*** Opening Dataset excerpts ***

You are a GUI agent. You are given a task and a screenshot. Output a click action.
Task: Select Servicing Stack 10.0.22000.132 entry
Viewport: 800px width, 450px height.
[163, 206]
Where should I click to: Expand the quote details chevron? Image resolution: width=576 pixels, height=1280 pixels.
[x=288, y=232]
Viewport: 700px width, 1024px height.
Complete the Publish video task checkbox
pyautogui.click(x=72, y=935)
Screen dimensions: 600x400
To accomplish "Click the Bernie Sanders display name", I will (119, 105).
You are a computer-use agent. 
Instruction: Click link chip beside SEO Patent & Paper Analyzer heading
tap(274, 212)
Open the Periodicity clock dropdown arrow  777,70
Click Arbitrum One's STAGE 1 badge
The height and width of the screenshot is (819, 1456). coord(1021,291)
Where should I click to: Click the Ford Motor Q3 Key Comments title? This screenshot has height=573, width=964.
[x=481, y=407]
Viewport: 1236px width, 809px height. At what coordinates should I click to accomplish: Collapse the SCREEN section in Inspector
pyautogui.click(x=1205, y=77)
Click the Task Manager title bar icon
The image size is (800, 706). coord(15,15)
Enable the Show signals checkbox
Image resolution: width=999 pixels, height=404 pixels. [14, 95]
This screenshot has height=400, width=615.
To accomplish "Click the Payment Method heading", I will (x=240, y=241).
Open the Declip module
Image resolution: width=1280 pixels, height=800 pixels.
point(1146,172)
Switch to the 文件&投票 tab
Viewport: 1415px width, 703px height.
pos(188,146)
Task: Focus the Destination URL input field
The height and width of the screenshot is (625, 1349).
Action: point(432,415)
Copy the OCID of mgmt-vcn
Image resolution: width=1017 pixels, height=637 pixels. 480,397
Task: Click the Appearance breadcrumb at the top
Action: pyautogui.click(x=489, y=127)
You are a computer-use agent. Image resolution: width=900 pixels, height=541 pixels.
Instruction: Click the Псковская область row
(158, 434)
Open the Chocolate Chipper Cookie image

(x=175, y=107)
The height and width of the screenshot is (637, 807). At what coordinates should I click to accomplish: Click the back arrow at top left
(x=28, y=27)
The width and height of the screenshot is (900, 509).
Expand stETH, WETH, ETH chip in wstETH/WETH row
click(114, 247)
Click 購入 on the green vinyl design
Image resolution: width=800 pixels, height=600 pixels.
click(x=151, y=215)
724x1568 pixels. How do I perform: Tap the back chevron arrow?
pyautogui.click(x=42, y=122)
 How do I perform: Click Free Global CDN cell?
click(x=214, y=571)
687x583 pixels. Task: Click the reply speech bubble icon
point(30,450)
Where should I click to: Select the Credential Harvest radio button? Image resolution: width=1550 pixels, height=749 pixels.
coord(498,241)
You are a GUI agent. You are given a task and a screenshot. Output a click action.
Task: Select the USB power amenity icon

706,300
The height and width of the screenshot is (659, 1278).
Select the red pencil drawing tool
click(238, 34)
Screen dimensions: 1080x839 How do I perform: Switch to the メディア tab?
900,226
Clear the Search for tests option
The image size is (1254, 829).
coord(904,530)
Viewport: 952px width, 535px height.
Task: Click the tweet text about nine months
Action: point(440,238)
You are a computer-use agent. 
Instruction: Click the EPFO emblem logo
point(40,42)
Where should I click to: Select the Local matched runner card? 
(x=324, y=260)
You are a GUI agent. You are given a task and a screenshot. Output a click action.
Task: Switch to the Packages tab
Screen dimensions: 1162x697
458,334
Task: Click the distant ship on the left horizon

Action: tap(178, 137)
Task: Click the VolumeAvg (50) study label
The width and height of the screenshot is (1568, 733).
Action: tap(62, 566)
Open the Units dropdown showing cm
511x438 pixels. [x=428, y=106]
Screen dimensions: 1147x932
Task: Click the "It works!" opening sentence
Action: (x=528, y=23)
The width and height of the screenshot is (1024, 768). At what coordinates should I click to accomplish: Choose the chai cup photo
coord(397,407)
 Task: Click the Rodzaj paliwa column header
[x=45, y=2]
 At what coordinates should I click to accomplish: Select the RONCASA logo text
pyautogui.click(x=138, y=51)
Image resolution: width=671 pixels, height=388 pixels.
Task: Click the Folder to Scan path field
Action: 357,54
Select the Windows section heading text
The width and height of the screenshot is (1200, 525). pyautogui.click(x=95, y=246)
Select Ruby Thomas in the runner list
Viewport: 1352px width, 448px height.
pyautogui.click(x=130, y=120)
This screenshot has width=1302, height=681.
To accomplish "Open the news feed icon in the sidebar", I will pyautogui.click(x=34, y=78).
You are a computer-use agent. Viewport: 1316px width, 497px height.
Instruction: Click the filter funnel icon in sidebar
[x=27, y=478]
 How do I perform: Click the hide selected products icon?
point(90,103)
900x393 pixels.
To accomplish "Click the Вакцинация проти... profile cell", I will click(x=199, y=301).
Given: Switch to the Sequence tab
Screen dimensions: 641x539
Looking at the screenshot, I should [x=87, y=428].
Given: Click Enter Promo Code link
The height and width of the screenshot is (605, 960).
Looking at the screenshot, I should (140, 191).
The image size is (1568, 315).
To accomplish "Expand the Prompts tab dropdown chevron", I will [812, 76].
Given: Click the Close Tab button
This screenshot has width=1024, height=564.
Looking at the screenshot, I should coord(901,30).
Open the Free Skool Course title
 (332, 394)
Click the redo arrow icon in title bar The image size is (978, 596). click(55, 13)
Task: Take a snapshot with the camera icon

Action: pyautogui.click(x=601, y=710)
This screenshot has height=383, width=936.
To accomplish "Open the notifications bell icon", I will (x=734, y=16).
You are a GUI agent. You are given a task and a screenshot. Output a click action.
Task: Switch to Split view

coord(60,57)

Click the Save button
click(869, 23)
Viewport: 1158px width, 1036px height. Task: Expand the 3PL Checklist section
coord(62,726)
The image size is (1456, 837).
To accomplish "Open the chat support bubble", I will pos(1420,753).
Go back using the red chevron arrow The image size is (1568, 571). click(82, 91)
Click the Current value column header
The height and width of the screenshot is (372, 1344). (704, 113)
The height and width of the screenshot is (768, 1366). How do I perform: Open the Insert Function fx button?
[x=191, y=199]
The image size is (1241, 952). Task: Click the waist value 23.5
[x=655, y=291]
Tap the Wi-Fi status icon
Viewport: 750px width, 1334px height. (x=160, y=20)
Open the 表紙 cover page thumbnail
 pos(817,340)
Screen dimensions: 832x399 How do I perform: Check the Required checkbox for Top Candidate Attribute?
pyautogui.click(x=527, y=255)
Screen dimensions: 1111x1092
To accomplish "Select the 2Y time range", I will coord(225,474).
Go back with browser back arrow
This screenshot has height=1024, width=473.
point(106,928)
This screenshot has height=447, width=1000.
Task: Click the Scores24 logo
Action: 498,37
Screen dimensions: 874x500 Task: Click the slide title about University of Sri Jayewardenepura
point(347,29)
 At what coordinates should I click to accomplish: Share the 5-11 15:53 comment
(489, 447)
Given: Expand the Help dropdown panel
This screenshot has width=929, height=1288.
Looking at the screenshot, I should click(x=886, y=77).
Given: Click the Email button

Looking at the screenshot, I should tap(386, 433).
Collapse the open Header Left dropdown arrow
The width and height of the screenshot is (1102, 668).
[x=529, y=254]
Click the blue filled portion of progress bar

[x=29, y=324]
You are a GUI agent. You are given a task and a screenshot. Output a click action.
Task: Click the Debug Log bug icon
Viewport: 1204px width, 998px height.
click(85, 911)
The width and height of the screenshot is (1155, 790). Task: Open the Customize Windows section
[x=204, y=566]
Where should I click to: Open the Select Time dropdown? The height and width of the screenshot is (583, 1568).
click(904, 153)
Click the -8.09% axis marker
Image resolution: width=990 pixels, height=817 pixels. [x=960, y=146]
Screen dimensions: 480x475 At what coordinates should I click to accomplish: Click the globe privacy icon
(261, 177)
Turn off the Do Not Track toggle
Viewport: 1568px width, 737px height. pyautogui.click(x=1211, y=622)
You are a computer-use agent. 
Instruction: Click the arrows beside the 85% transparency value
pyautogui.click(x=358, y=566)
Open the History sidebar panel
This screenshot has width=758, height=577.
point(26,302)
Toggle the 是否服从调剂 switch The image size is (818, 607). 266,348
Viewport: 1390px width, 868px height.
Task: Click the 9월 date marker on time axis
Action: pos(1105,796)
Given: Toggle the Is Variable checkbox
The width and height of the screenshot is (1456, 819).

*** Closing Dataset excerpts ***

> **Task to complete**
In the records above, find the line with "Given: Switch to the Sequence tab"; write out exactly that line and each one after it, stopping after the line with "Click the redo".

> **Reply to the exercise**
Given: Switch to the Sequence tab
Screen dimensions: 641x539
Looking at the screenshot, I should [x=87, y=428].
Given: Click Enter Promo Code link
The height and width of the screenshot is (605, 960).
Looking at the screenshot, I should (140, 191).
The image size is (1568, 315).
To accomplish "Expand the Prompts tab dropdown chevron", I will [812, 76].
Given: Click the Close Tab button
This screenshot has width=1024, height=564.
Looking at the screenshot, I should coord(901,30).
Open the Free Skool Course title
 (332, 394)
Click the redo arrow icon in title bar The image size is (978, 596). click(55, 13)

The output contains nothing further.